Data shown:

****************

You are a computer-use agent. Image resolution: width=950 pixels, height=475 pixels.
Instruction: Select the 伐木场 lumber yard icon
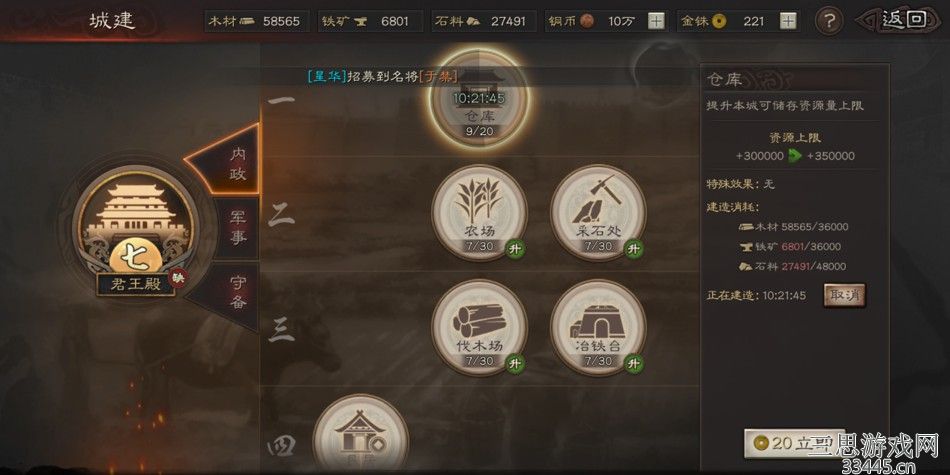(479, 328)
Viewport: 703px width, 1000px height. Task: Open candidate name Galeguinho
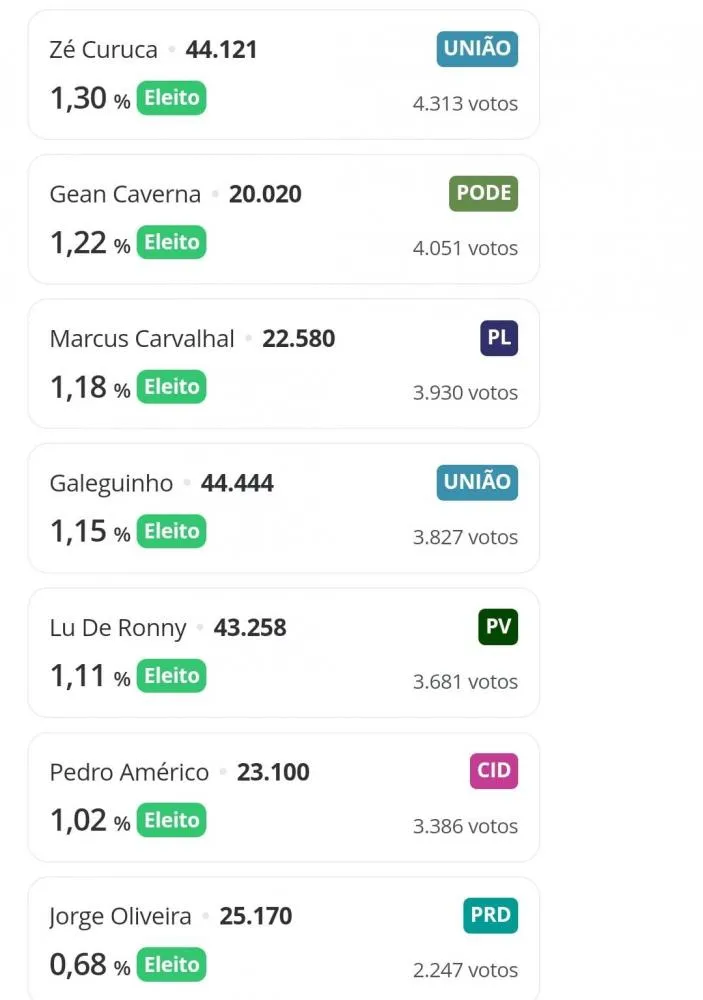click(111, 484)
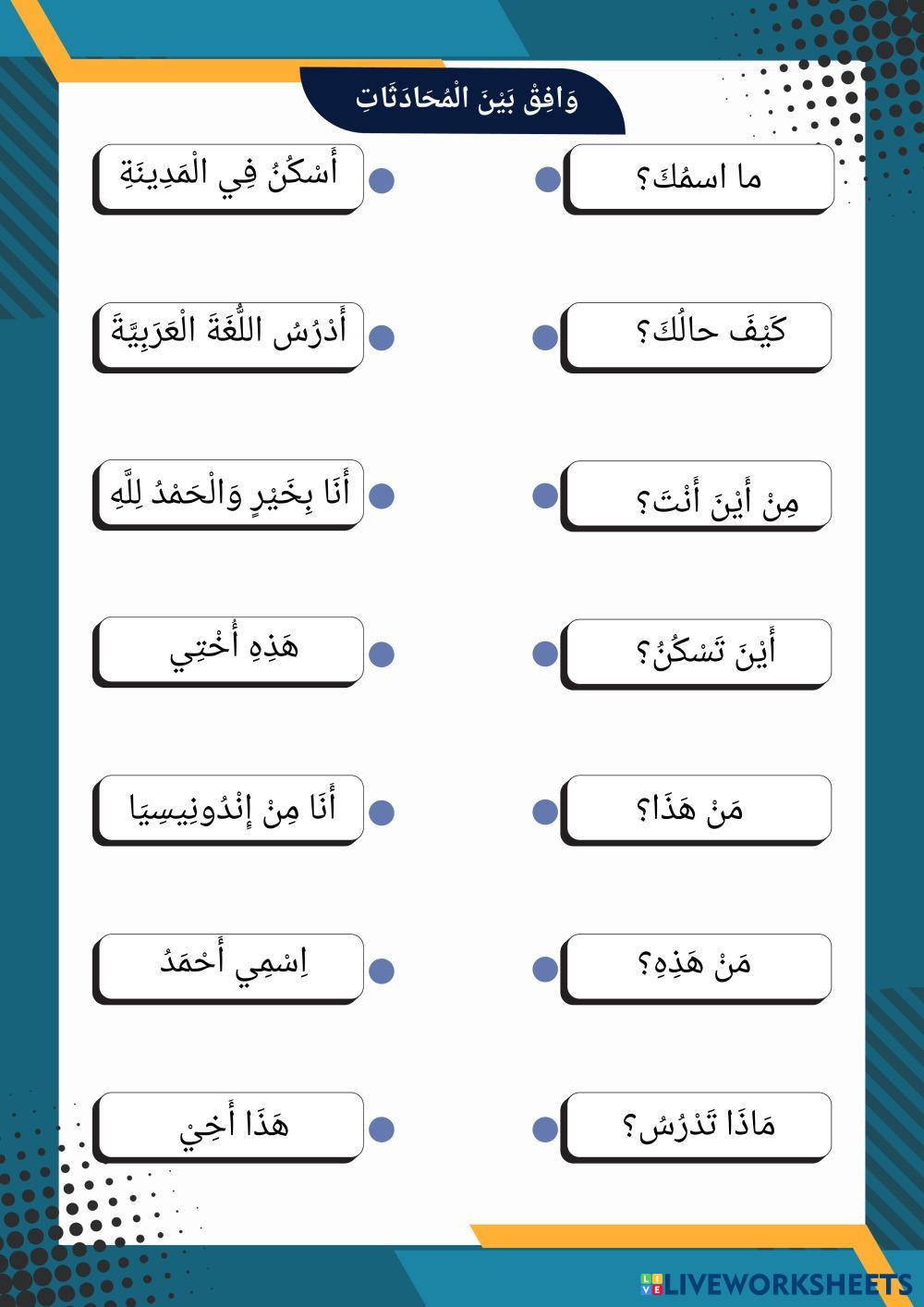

****************

Assigned task: Every entry is to be transcribed exactly, but the pictures are to be left out.

Written response:
You are a computer-use agent. Image resolution: width=950 pixels, height=475 pixels.
Instruction: Select the 伐木场 lumber yard icon
(479, 328)
Viewport: 703px width, 1000px height. Task: Open candidate name Galeguinho
click(111, 484)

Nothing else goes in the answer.